Version: SG FLX

Performance Tuning

Search Guard adds security layers to Elasticsearch which introduce some performance overhead. This guide helps you optimize Search Guard configuration to minimize impact on cluster performance while maintaining security.

Understanding Performance Impact

Search Guard performance overhead comes from:

Feature Impact Mitigation
TLS Encryption Low (1-5%) Use modern CPUs with AES-NI, TLS 1.3
Authentication Low-Medium Enable caching, use efficient auth backend
Authorization Low Use simple role definitions, avoid wildcards
Document-Level Security (DLS) Medium-High Optimize DLS queries, use efficient filters
Field-Level Security (FLS) Low-Medium Limit number of excluded fields
Field Masking Medium Use selectively, not on all fields
Audit Logging Low-High Use async logging, filter unnecessary events

TLS Performance

Hardware Acceleration

Use CPUs with AES-NI: Modern CPUs have hardware acceleration for AES encryption, dramatically improving TLS performance.

Verify AES-NI support:

copy
# Linux
grep aes /proc/cpuinfo

# If AES-NI is available, you'll see 'aes' in the flags

TLS 1.3

Use TLS 1.3 for better performance:

TLS 1.3 has fewer round trips and improved cipher suites:

elasticsearch.yml:

copy
searchguard.ssl.http.enabled_protocols:
  - "TLSv1.3"
  - "TLSv1.2"  # Fallback for older clients

searchguard.ssl.transport.enabled_protocols:
  - "TLSv1.3"
  - "TLSv1.2"

Cipher Suite Selection

Choose performant cipher suites:

ECDHE with AES-GCM provides good balance of security and performance:

copy
searchguard.ssl.http.enabled_ciphers:
  - "TLS_ECDHE_RSA_WITH_AES_256_GCM_SHA384"
  - "TLS_ECDHE_RSA_WITH_AES_128_GCM_SHA256"

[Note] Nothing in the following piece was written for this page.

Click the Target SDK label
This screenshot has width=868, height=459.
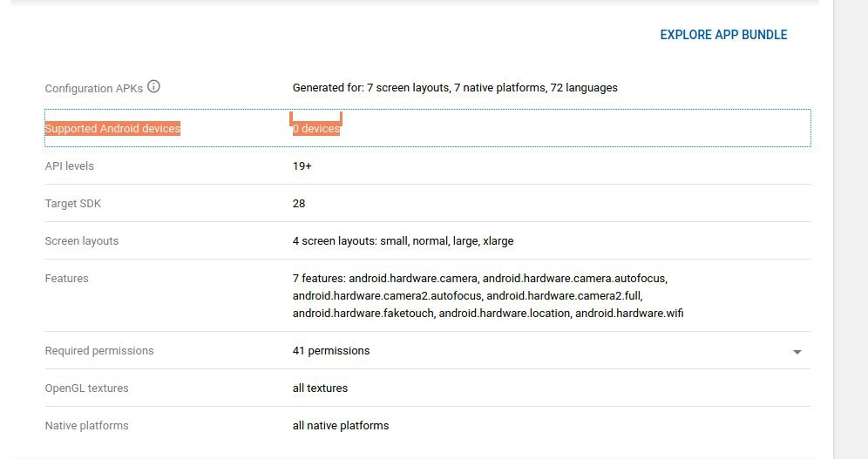pyautogui.click(x=73, y=204)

Avoid older cipher suites (CBC mode, 3DES) which are slower.

Authentication Performance

Enable Authentication Caching

Cache authentication results to reduce backend load:

sg_config.yml:

copy
auth_domains:
  - type: basic
    authentication_backend:
      type: ldap
      config:
        cache:
          enable: true
          ttl_minutes: 60  # Cache for 1 hour
          max_size: 1000   # Maximum cached users

Cache considerations:

  • TTL: Longer cache = better performance, but slower to reflect user changes
  • Size: Set based on active user count
  • Invalidation: Changes to users require cache clear or waiting for TTL

Choose Efficient Authentication Backend

Performance ranking (fastest to slowest):

  1. Client Certificates - No external lookups, very fast
  2. JWT - Self-contained, no backend required
  3. Internal Users Database - Local to Elasticsearch
  4. LDAP/Active Directory - Network latency, consider caching
  5. Kerberos - Additional protocol overhead

Recommendation: For high-throughput applications, prefer JWT or client certificates.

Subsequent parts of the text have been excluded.